Die gesamte Linke von Politik bis Medien hat nach (gekonntem) Ausquetschen eines alten Liederbuchs einer kleinen Provinzburschenschaft ein neues Thema gefunden: den ungeheuerlichen Skandal, dass der ehemalige Justizminister Brandstetter jetzt offenbar vor einem Einzug in den Verfassungsgerichtshof steht. Diese Aufregung hat – ähnlich wie die um das Liederbuch – zwar einen durchaus berechtigten Kern, ist aber zugleich unglaublich heuchlerisch und verlogen.

Denn es war gerade die SPÖ, die in den letzten Jahren mit eiserner Entschlossenheit alles getan hat, was sie konnte, damit Höchstgerichte von eigenen strammen Parteisoldaten besetzt werden. Sie hat damit die ÖVP weit übertroffen, die noch länger versucht hatte, die juristische Qualität vor die Parteitreue eines neuen Höchstrichters zu setzen.

So hat die SPÖ beispielsweise schon vor Jahren ihre Ministerin Berger als (einzige!) österreichische Richterin in den EU-Gerichtshof entsandt. Und die ÖVP hat dem wieder einmal problemlos zugestimmt, nur damit der sich als völlig unbedeutend erweisende Johannes Hahn EU-Kommissar werden kann. Diese EuGH-Position ist aber weitaus wichtiger und mächtiger als die eines Mitglieds des Wiener Verfassungsgerichtshofs. Überdies hatte Berger davor eine reine – und sehr exponierte – Parteikarriere hinter sich, während Brandtstetter sich vor der Ministerschaft nur als Universitätslehrer und Strafverteidiger betätigt hatte und nie Parteimitglied war.
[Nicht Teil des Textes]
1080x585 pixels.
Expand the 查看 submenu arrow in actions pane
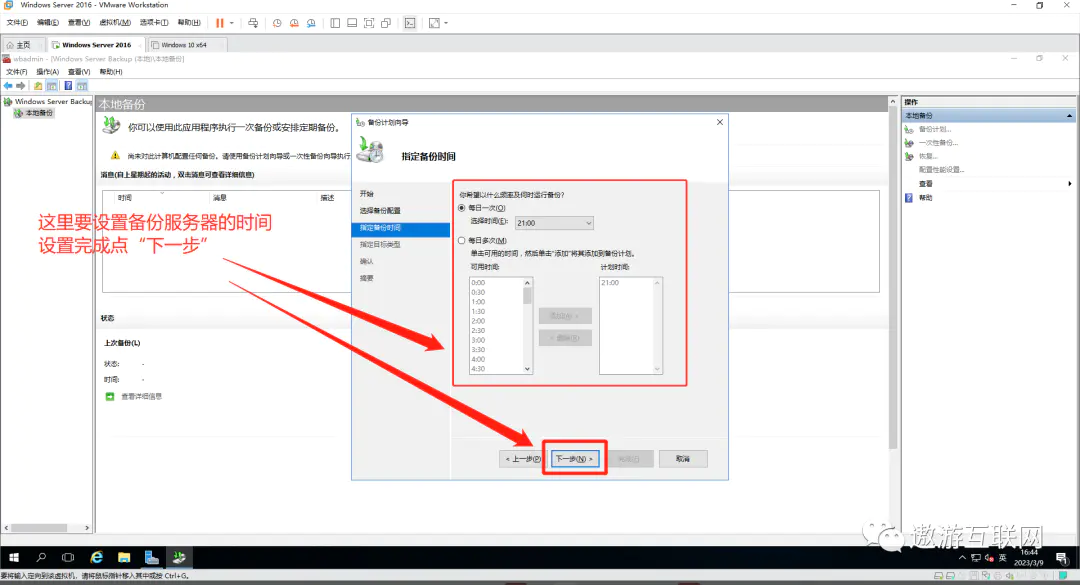click(1070, 184)
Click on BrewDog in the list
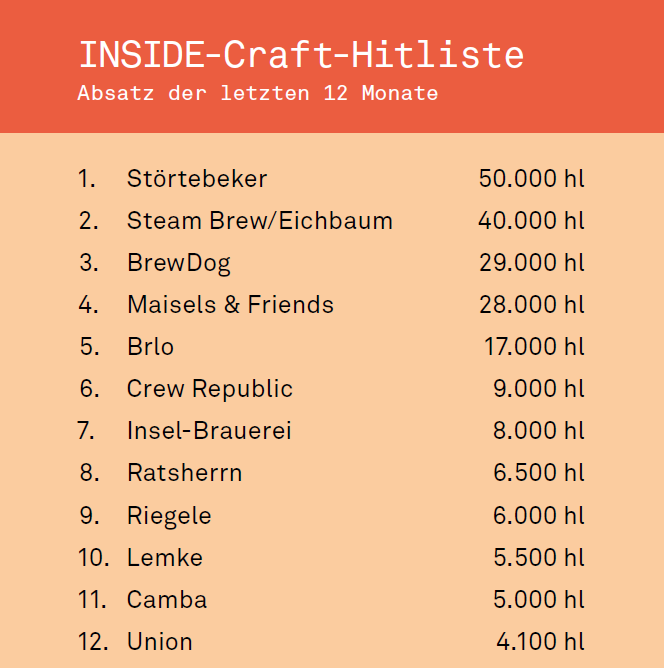This screenshot has width=664, height=668. (x=178, y=263)
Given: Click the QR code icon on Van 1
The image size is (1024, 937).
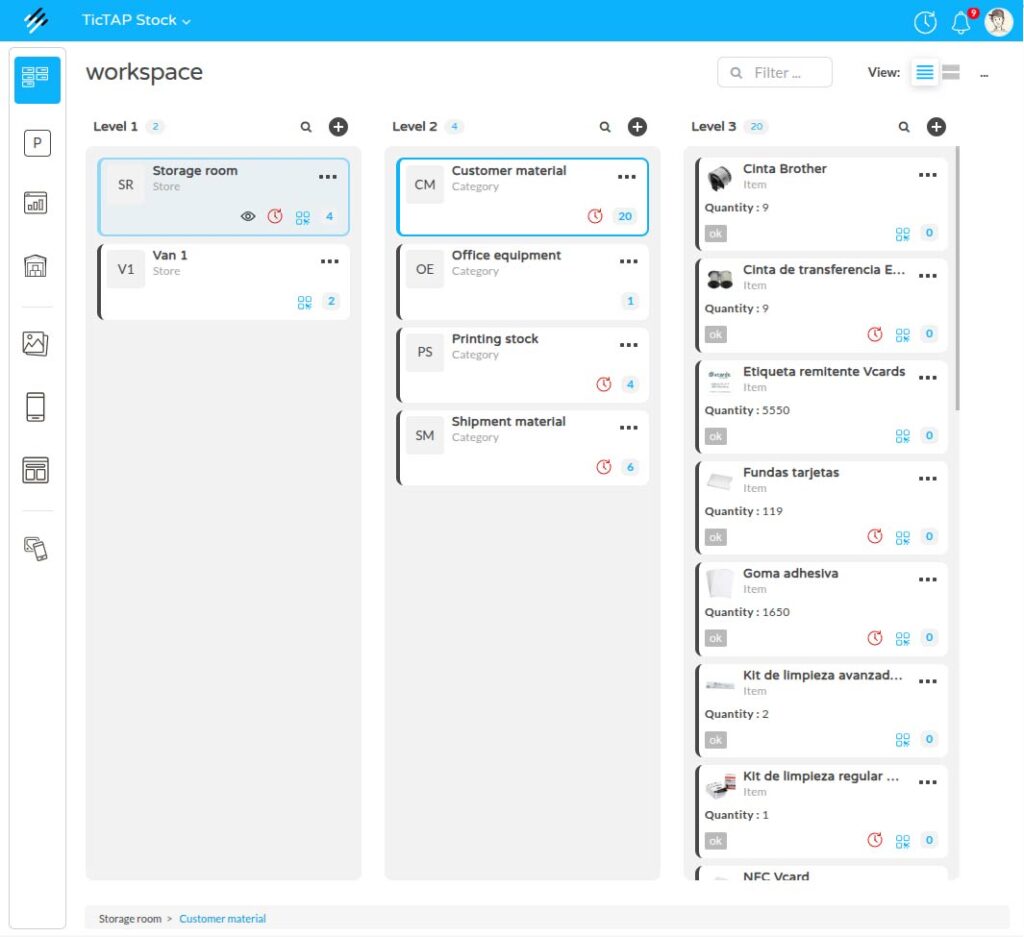Looking at the screenshot, I should [x=304, y=301].
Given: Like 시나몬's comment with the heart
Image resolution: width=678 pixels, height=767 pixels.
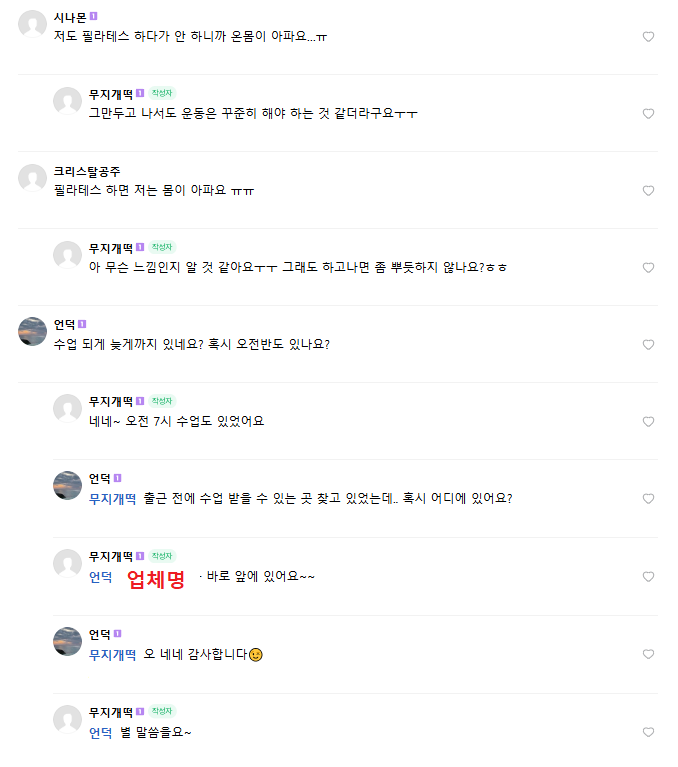Looking at the screenshot, I should coord(648,37).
So hat die SPÖ beispielsweise Johannes Schnizer, den Kabinettschef ihres damaligen Bundeskanzlers und Parteichefs, in den Verfassungsgerichtshof entsandt.

Beide Ernennungen sind natürlich von keinem einzigen der nun so erregten Linken kritisiert worden. Jetzt aber stänkern SPÖ, "Standard" & Co (und Armin Wolf wird mit Gewissheit bald folgen), dass Justizminister Brandstetter künftig im Verfassungsgerichtshof eventuell bei Entscheidungen über eigene Aktionen als Minister urteilen (oder sich für befangen erklären) müsse. Das stimmt zwar theoretisch. Aber mit absoluter Sicherheit sind Aktionen eines Bundeskanzlers und seines engsten Mitarbeiters zehnmal relevanter, um vor dem Verfassungsgerichtshof zu landen, als die eines Justizministers.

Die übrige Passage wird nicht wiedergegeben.